Applicabilité de l’article 8 à la pension de réversion. L’applicabilité de l’article 8 ne pose guère de difficulté. La réversion pourrait, d’une part, être analysée comme une relation d’ordre successoral, auquel cas la vie familiale serait en cause, conformément à la jurisprudence constante de la Cour EDH depuis l’arrêt Marckx. La Cour a d’ores et déjà accepté d’étudier à l’aune de l’article 8 le refus d’accorder les droits de pension à la compagne d’un homme décédé auquel elle était unie religieusement (Cour EDH 20 janv. 2009, Serife Yigit c. Turquie, JCP 2009, 115, obs. A. Gouttenoire). La réversion pourrait, d’autre part, être analysée comme un droit additionnel, i.e. un droit non garanti conventionnellement mais reconnu dans le droit interne d’un Etat membre et devant, par voie de conséquence, être garanti par cet Etat sans discrimination. Comme elle l’a fait dans l’arrêt EB c. France à propos du droit d’accès à l’adoption par une personne célibataire (Cour EDH 22 janv. 2008, JCP 2008, II, 10071, note A. Gouttenoire et F. Sudre), la Cour pourrait ainsi considérer qu’en accordant le bénéfice d’une pension de réversion au conjoint survivant, la France est allée plus loin que ce qu’impose l’article 8 mais que, dans la mesure où elle reconnaît ce droit, elle doit le garantir sans discrimination.
Différence de traitement entre conjoint survivant et partenaire survivant – ratio legis de la réversion. Envisager une discrimination suppose néanmoins que l’on établisse que conjoint survivant et partenaire survivant se trouvent dans une position analogue, sinon identique. Il n’est alors nullement question de comparer, de manière générale, mariage et pacs, mais d’identifier très précisément ce qui, dans le mariage, justifie que la pension de réversion soit octroyée au conjoint survivant, pour vérifier ensuite si l’on retrouve la raison d’être de la disposition dans le pacs.

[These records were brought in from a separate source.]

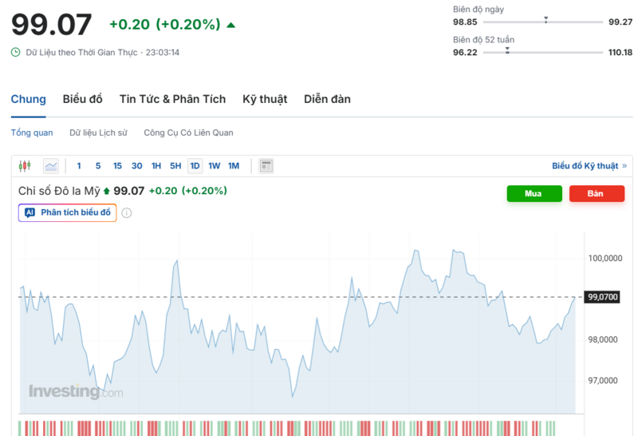
Task: Select the 1D timeframe
Action: point(195,166)
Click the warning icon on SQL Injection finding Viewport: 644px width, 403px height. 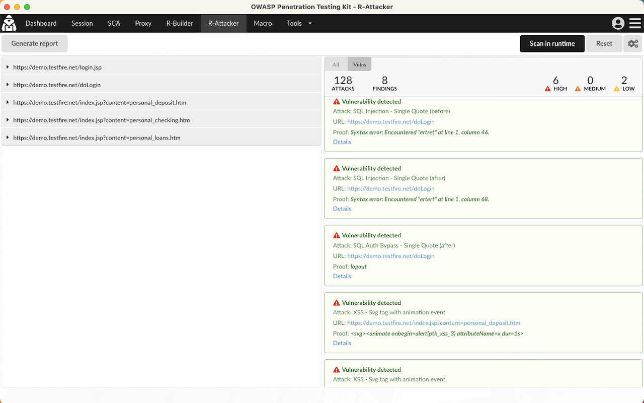336,101
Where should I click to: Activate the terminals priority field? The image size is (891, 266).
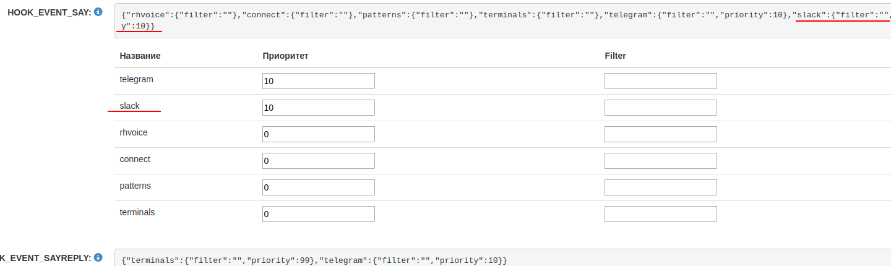pyautogui.click(x=318, y=214)
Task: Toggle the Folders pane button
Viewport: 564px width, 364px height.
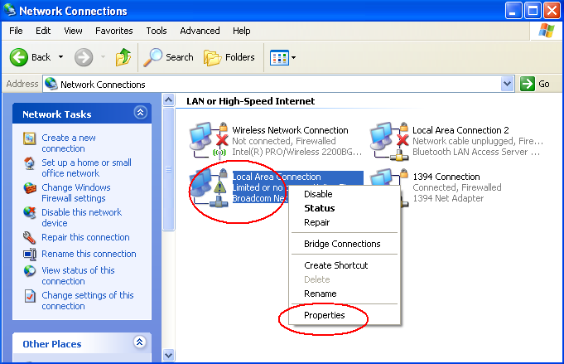Action: [229, 57]
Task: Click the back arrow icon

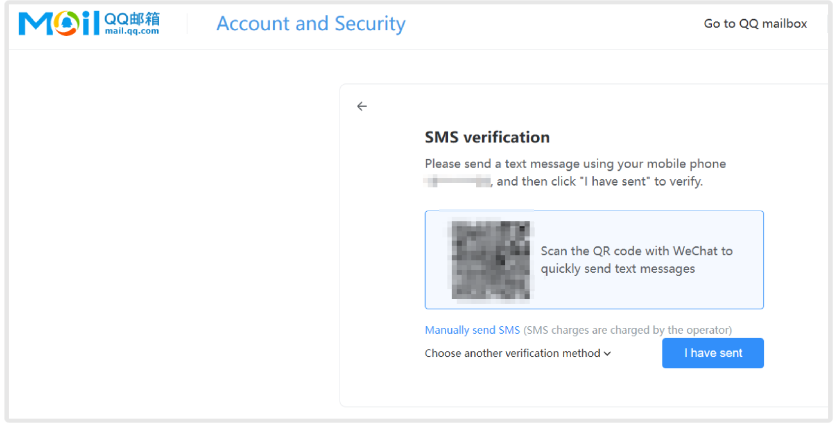Action: click(362, 106)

Traditionnellement, c’est la solidarité financière entre époux qui est invoquée au fondement de l’octroi d’une pension de réversion. C’est ainsi que le Conseil d’état et la Cour de cassation ont justifié le refus de l’accorder au concubin survivant (CE 6 déc. 2006, Dr. Fam. 2007, comm. n°27, V. Larribau-Terneyre ; JCP 2007, éd. N, II 10096, note A. Devers). Telle est également la position de la HALDE (Délib. HALDE n° 2010-20 et n° 2010-21, rapp. spéciaux annexés, 1er févr. 2010 : JO 3 avr. 2010, textes n° 113 et n° 114) et même du gouvernement qui, à l’occasion d’une réponse ministérielle, a affirmé que « la réversion a vocation à compenser la part prise par le conjoint survivant dans la constitution des droits à retraite du conjoint décédé : elle est donc intimement liée à l’existence d’une solidarité financière totale entre les conjoints » (RM JO Sénat 08/07/2009, p. 6650). Pourtant, si l’on admet que la raison d’être de la disposition accordant une pension de réversion au conjoint survivant est la solidarité financière ayant existé entre les époux, force est d’observer que l’on retrouve cet élément à l’identique, ou presque, dans le pacs.

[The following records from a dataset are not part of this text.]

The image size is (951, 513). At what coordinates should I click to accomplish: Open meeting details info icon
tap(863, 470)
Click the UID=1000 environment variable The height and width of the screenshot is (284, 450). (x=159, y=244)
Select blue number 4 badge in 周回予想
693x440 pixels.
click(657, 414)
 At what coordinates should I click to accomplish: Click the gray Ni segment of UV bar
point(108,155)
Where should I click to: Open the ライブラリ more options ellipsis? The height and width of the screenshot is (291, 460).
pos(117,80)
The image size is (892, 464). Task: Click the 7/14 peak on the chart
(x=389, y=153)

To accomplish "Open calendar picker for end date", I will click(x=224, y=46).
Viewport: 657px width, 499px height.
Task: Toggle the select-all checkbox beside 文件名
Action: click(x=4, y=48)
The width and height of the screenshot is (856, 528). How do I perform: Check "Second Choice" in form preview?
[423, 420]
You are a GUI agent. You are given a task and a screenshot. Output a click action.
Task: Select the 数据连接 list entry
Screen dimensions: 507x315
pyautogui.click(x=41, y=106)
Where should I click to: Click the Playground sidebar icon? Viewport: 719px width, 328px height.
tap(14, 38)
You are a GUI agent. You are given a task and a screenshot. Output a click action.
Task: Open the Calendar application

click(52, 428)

La solidarité financière en mariage prise comme ratio legis de l’octroi d’une pension de réversion ne peut être, en effet, que celle imposée par le régime primaire impératif. La solidarité financière accrue découlant du choix d’un régime de biens communautaire ne saurait être prise en considération, même si près de 90% des couples mariés le sont sous un régime de communauté, car elle n’est pas commune à tous les couples mariés. Si l’on en revient à la solidarité financière du régime primaire, celle-ci s’articule principalement autour de deux éléments : la contribution aux charges du mariage et la solidarité pour les dettes destinées à l’entretien du ménage ou à l’éducation des enfants (C. civ., resp. art. 214 et 220) ; tous éléments que l’on retrouve à l’identique ou presque dans le pacs, les partenaires s’obligeant à contribuer aux dettes contractées pour les besoins de la vie courante et étant tenus solidairement pour les mêmes dettes (C. civ., 515-4).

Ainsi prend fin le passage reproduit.